Artificial intelligence and NLP: the EuroBERT encoder suite reaches a new milestone

Paris, March 10, 2025

Trained on 5,000 billion tokens, this suite offers sovereign, open-source models delivering the best text representation performance for European languages, as well as for tasks related to mathematics and coding.

Communiqué de presse

Press Release

The collaboration between CentraleSupélec’s MICS laboratory, Diabolocom, Artefact, and Unbabel, supported by the technological expertise of AMD and CINES, has resulted in the release of the most advanced multilingual text representation model. This model serves as a fundamental building block for information retrieval (RAG), classification, and quality estimation (summarization, translation).

These types of models are essential in natural language processing (NLP) and have been among the most downloaded on Hugging Face for many years. Their ability to accurately capture the meaning and context of sentences, offering a refined and in-depth linguistic understanding, is crucial for the development of advanced artificial intelligence applications. The new EuroBERT model is available as of March 10, 2025, under the Apache 2.0 license on the Hugging Face platform.

The research project was led by Nicolas Boizard, a Cifre PhD candidate at Diabolocom, with major contributions from Hippolyte Gisserot-Boukhlef, a Cifre PhD candidate at Artefact, and Duarte Alves, a PhD candidate at Instituto Superior Técnico (IST). It builds upon research initiated by Pierre Colombo, Associate Professor at CentraleSupélec, and was conducted under the supervision of Céline Hudelot, Director of MICS, and André Martins, Associate Professor at IST. The results are detailed in a paper published on arXiv on March 10, 2025: https://arxiv.org/abs/2503.05500

A new technological leap in text encoding

EuroBERT stands out from currently available encoders in five key ways:

It is sovereign and fully open-source, including both its source code and datasets.
It supports 8 major European languages as well as 7 of the most widely spoken non-European languages.
Trained on 5 trillion tokens, twice the amount of data used for standard encoders or generative models such as Llama 2 (2 trillion tokens), EuroBERT offers optimal capabilities without additional usage costs.
The EuroBERT family provides the best foundation for information retrieval (RAG), classification, and quality estimation (summarization, translation).
It excels in previously underexplored areas such as mathematical data processing and programming languages.

It is available in three model sizes (210M, 610M, and 2.1B), offering an optimal balance between speed, quality, and cost, tailored to the needs of enterprise users.
EuroBERT is thus transforming natural language processing applications based on sentence representations, such as text analysis, information retrieval, classification, and information extraction.

The strength and added value of collaborative research

As with the CroissantLLM and EuroLLM models published on Hugging Face in 2024, these scientific advancements were made possible through a close and dynamic public-private collaboration rooted in the Paris-Saclay ecosystem and extended across Europe. The teams from MICS, IST, Diabolocom, Artefact, and Unbabel worked together within the framework of three ongoing PhD projects, supported by the French supercomputer Adastra, powered by AMD Instinct™ Accelerators and AMD EPYC™ processors.

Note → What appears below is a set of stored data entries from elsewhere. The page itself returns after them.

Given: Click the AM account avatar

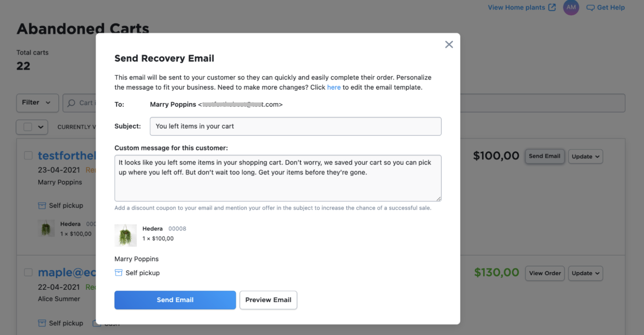Looking at the screenshot, I should [571, 7].
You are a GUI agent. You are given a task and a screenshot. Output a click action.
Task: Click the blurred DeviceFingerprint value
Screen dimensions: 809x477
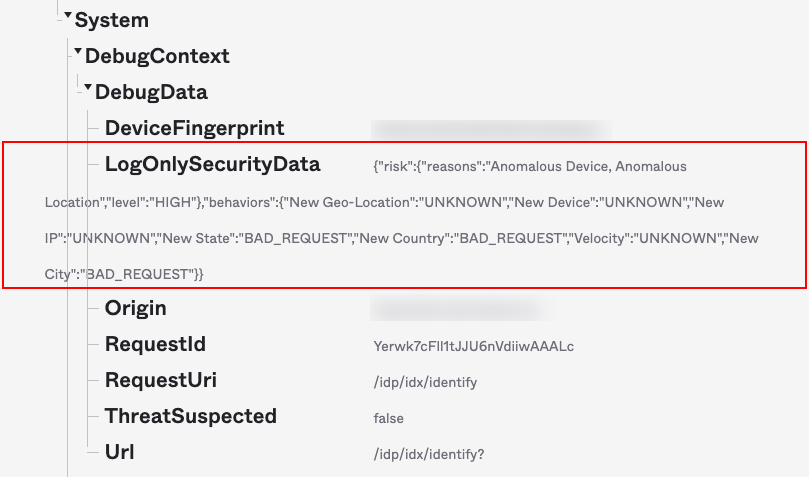coord(490,129)
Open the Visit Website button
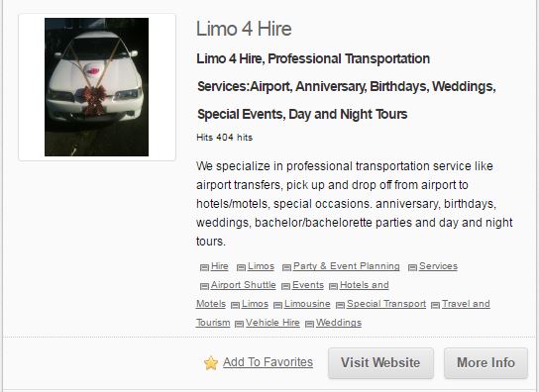539x392 pixels. point(380,362)
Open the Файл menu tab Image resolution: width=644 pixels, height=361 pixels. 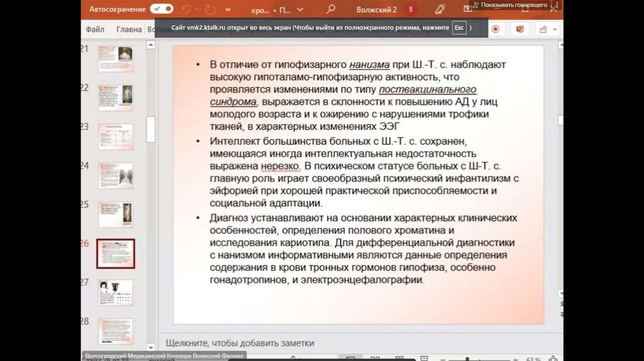pos(95,29)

Recognized worldwide for its excellence in mathematics and computer science, CentraleSupélec’s MICS laboratory leads multiple research programs and projects in partnership with private and public organizations, continually pushing the boundaries of artificial intelligence. Diabolocom, through its customer relationship support product, has contributed its expertise in language processing, which has been integrated into its product. Artefact, a European leader in AI and data consulting, provided its cross-sector expertise and strategic vision on numerous enterprise applications. Finally, Unbabel, a tech leader in machine translation, contributed its expertise in multilingual AI.

“One month after the AI Action Summit in Paris, we are particularly excited to announce the release of EuroBERT. This family of encoder models for European languages is the most comprehensive and high-performing solution for document-level tasks. In today’s AI landscape, encoder models are often overlooked despite their importance in NLP applications. For example, BERT—introduced in 2017, still sees nearly five million downloads per month on Hugging Face, surpassing LLaMA and other similar models,”

emphasizes Céline Hudelot, Professor at CentraleSupélec and Director of the MICS laboratory.

With the establishment of its research center, Diabolocom Research, in early 2025, Diabolocom is equipping itself with new resources to provide concrete and efficient solutions to market demands for reliable, sovereign, and high-performance AI systems.

“Multidisciplinary collaboration and contributions to open-source projects are at the heart of our strategy to stay at the forefront of innovation. EuroBERT, our latest research initiative, addresses several limitations of existing encoders. This model will enhance the functionality of multiple solutions, including automatic information retrieval, automated classification, and agent-based systems,”

explains Frédéric Durand, President and Founder of Diabolocom.

Artefact, for its part, has been actively engaged in AI research through its research center, inaugurated a year ago.

“Our goal is to develop and distribute useful, practical models for concrete business applications. As a result, all our publications and algorithms are open-source. The advancements in document encoding represented by EuroBERT open up new possibilities for improving the efficiency and relevance of document classification, intelligent information retrieval, and named entity recognition (NER). By focusing on analyzing existing documents rather than generating new ones, EuroBERT addresses a critical and recurring need for business text analysis,”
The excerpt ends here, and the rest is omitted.